Going through the listing below, tally the lines that contain the word "using" and give only that figure.
+ + +
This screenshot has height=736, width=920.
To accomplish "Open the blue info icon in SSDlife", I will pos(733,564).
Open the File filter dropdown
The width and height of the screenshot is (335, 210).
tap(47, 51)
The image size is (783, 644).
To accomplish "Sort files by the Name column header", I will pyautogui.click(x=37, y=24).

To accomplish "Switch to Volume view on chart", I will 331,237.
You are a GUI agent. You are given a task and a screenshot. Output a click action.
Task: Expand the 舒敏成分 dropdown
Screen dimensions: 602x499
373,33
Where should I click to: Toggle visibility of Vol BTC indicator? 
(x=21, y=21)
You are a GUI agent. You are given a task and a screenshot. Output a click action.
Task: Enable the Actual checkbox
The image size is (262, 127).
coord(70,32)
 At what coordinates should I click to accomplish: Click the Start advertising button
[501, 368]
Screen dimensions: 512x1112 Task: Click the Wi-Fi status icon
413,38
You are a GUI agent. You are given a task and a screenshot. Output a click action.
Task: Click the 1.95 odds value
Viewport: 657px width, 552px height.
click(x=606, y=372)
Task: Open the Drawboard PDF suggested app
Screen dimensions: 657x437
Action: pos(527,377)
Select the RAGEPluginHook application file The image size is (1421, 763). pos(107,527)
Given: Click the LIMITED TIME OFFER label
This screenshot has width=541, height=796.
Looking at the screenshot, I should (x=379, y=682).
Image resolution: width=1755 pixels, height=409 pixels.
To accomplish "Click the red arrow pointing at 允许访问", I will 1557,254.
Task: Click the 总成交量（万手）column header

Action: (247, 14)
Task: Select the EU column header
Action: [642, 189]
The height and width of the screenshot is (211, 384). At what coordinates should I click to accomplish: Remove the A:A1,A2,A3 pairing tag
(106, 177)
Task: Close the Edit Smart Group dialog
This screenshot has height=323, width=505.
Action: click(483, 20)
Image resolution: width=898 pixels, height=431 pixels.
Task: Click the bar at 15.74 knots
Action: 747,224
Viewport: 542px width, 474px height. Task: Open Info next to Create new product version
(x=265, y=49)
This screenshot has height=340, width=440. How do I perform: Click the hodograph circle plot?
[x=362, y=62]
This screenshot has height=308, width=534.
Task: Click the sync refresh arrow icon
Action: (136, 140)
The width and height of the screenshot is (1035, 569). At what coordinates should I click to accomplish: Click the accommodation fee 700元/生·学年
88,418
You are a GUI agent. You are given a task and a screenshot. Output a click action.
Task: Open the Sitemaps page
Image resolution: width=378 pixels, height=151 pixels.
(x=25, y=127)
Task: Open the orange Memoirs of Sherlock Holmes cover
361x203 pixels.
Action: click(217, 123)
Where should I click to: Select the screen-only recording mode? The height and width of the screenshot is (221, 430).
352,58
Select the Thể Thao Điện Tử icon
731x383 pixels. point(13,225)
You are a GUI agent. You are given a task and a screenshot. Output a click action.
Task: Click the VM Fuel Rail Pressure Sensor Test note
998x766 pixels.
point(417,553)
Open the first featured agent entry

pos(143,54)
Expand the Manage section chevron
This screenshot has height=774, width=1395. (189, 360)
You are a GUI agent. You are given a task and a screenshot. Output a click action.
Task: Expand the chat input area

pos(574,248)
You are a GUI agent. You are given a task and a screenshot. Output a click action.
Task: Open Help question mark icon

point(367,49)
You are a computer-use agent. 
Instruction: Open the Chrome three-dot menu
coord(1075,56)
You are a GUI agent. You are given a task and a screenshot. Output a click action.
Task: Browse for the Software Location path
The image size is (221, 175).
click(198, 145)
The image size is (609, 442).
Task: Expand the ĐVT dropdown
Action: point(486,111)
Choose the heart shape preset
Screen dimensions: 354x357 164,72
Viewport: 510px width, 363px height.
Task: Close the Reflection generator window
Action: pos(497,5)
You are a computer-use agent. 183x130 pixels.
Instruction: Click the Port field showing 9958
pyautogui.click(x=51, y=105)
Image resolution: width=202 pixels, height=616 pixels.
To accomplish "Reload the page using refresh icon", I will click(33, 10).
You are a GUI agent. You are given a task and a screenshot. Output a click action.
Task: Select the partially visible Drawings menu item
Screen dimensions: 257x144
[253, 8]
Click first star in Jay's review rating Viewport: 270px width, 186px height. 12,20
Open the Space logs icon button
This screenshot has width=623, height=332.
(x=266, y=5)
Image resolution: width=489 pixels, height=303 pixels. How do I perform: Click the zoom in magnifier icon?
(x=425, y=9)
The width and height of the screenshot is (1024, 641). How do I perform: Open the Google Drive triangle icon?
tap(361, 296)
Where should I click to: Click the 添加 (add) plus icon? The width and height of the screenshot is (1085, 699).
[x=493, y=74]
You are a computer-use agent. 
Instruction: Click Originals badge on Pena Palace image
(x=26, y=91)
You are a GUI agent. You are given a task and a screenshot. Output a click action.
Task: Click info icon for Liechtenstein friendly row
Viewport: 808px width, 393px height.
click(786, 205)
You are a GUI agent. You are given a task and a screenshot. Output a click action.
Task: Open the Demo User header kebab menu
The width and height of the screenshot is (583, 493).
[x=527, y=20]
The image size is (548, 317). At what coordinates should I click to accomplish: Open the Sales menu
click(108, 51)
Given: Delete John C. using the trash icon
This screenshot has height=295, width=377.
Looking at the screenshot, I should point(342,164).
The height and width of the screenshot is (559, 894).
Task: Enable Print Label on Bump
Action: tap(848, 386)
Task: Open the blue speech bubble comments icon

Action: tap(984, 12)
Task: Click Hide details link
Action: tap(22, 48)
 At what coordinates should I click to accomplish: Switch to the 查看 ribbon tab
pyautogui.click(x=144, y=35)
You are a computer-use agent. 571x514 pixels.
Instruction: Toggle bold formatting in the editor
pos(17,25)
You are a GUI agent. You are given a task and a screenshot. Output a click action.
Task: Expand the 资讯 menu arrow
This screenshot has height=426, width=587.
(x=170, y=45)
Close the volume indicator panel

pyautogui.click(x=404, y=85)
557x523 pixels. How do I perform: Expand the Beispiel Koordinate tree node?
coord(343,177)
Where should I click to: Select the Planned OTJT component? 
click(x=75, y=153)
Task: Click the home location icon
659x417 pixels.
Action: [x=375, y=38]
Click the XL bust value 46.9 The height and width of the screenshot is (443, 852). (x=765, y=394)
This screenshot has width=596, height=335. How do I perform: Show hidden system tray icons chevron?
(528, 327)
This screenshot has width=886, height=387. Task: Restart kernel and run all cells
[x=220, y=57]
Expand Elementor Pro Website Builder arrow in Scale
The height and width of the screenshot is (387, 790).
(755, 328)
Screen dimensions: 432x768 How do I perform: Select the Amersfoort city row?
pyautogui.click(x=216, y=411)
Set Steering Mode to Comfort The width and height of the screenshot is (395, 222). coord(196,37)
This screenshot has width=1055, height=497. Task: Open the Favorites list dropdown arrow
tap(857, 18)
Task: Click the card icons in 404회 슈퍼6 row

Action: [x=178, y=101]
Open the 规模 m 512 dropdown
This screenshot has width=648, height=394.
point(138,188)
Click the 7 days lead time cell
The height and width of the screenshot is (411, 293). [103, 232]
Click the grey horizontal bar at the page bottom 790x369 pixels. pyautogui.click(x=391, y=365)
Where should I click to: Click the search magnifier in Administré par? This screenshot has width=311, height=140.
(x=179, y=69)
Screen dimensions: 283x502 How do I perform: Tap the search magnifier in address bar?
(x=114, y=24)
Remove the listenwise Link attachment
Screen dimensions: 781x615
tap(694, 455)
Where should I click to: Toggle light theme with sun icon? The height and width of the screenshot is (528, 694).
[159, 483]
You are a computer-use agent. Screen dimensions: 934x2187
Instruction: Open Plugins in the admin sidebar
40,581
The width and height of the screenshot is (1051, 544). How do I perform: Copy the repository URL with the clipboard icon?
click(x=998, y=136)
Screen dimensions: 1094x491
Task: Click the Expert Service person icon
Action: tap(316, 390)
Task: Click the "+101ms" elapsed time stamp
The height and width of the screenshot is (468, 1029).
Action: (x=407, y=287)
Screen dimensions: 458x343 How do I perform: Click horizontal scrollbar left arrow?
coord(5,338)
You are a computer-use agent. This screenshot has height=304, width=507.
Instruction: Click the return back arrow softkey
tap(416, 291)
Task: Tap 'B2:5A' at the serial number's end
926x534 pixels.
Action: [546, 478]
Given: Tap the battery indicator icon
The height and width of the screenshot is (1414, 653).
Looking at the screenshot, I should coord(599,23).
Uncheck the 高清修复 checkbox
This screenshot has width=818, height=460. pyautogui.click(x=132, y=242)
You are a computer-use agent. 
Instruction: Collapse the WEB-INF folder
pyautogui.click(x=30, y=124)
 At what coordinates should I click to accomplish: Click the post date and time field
+ + +
● **TASK RESULT**:
2